• _WHAT TO DO_
How many separate lines of the data contain "size"? Give the count and nothing else.

• _MATERIAL PROVIDED_
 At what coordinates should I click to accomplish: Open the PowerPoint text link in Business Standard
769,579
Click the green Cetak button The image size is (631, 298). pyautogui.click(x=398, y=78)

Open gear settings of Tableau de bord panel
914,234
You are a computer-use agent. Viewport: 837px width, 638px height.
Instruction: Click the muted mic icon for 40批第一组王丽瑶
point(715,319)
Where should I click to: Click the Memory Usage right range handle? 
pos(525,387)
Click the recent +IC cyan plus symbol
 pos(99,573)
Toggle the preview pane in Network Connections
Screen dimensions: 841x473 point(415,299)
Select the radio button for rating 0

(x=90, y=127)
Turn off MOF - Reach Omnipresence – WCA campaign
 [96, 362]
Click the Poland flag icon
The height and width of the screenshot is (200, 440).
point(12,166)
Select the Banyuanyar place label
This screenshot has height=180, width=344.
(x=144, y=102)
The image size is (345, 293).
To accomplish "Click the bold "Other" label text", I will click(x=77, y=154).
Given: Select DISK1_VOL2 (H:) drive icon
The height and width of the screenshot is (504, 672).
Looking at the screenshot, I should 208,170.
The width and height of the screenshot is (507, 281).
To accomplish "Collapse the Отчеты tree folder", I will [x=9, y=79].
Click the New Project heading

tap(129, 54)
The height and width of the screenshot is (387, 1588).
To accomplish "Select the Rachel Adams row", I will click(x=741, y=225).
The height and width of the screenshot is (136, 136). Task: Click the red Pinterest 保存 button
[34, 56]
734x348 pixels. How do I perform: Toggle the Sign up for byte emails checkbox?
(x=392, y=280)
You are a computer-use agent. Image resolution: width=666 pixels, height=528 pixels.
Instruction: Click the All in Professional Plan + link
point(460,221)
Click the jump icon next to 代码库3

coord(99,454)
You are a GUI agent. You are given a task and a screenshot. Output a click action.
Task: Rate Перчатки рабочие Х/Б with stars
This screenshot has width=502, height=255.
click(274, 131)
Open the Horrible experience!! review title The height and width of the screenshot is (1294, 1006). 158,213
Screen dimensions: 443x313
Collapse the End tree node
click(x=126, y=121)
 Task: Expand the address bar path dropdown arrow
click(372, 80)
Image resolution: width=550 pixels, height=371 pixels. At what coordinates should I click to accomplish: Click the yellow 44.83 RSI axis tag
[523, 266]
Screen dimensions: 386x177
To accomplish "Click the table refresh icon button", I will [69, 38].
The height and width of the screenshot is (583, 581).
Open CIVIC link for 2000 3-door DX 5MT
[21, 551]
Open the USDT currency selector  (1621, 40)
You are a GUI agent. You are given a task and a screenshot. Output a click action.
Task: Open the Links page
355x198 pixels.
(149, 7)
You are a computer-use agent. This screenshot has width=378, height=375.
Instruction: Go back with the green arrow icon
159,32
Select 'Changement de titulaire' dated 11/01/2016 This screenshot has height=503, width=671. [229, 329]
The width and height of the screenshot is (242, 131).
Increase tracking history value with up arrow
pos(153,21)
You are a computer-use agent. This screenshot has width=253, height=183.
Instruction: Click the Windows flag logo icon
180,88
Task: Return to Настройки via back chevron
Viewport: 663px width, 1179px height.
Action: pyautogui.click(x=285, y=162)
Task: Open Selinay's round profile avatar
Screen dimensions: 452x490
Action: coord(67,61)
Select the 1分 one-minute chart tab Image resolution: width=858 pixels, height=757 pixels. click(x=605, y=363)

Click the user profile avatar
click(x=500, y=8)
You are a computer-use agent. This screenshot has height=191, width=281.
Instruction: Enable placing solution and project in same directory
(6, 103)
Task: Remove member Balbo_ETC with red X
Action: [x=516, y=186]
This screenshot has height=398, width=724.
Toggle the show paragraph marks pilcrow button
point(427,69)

• _RESPONSE_
2